Looking to speed up slow data File Import

Resolved Looking to speed up slow data File Import

How-to

Votes

Undo

John Bailey
PowerBuilder
Friday, 10 April 2020 14:04 PM UTC

A daily CSV file is import into the Oracle database via data-window File Import
and then saved to the database via DW Update. (PB2017R2) Simple, but not fast.
The file has about 105K rows and in the office takes around 15 minutes, which
the users have accepted and plan their day for.

Working from home, which we are all doing, the import takes 90 minutes.
Obviously due to the now extended network and the users are not happy.

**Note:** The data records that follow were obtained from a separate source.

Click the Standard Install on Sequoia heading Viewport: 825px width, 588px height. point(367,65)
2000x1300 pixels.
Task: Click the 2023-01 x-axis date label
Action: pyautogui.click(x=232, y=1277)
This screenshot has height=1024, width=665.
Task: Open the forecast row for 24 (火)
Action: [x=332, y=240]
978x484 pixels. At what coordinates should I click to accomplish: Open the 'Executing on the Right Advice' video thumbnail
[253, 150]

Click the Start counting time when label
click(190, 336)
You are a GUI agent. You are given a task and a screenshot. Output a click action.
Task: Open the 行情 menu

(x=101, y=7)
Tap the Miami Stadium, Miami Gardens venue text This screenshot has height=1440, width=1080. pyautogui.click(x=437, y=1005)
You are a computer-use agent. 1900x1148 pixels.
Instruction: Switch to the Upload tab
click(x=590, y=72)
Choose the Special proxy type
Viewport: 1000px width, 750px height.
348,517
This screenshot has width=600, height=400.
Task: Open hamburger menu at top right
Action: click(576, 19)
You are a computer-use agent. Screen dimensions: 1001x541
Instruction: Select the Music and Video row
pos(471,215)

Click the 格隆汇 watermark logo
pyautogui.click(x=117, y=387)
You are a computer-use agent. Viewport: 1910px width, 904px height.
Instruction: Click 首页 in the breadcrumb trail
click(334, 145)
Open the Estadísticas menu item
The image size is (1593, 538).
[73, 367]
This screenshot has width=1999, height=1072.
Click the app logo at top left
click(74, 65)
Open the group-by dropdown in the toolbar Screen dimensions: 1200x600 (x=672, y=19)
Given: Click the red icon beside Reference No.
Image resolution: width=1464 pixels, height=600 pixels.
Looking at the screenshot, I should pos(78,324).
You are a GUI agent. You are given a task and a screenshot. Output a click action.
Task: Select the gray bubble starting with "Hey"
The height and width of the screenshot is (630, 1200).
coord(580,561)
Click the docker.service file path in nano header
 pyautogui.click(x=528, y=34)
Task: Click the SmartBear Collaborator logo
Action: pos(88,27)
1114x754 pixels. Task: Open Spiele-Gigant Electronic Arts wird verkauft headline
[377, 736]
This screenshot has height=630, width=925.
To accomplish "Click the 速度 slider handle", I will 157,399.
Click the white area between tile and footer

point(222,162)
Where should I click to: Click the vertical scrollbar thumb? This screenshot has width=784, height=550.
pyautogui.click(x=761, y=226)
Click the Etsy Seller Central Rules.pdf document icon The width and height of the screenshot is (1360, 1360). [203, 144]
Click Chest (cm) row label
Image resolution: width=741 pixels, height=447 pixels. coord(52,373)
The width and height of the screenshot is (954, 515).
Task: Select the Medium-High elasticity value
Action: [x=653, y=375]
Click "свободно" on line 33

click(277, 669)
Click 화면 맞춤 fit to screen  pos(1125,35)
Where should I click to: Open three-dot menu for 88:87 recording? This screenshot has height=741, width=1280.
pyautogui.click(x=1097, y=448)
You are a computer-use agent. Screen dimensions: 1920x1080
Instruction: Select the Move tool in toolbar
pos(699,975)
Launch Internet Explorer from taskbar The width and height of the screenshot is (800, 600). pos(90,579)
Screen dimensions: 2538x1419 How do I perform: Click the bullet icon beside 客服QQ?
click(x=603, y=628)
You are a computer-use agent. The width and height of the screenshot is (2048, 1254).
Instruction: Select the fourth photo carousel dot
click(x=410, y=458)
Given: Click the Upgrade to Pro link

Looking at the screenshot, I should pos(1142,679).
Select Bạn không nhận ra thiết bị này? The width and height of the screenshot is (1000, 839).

So I am looking for a solution without having to completely rewrite the process
(not that there is much to the process).

I do not have permissions to write stored procs in the data base (oh my, too dangerous),
and I do not have an Oracle BCP tool nor access to Oracle APEX, so I am looking for what
I can do in PB using DWs.

The table being loaded has 4 primary keys (don't get me started), and the table
is truncated by in-line delete before saving the DW; but the commit is not made
until the DW update.

I am pretty sure PB DW update performs overhead for data verification before
sending to the database, looking for such issues as "row already changed", etc.
All rows in the DW are new, but I am not sure if Insert triggers these checks too.

If so, will committing the table truncation before the update speed up the process?
Then of course, I would lose the ability to fall back upon failure. Worth the risk if it works.

Also, I have never had a "duplicate key" error from the incoming data, so for this DW
if I add a computed dummy key and tell the DW that it is the primary key and is not
updateable (so it is not saved to the database) in the update properties, would that
eliminate extra overhead by PB?

Thoughts, Ideas, Suggestions?

Responses (5)

Miguel Leeuwe Accepted Answer Pending Moderation

Monday, 13 April 2020 12:11 PM UTC
PowerBuilder
# 1

Just wondering: could an async db connection be helpful in this case?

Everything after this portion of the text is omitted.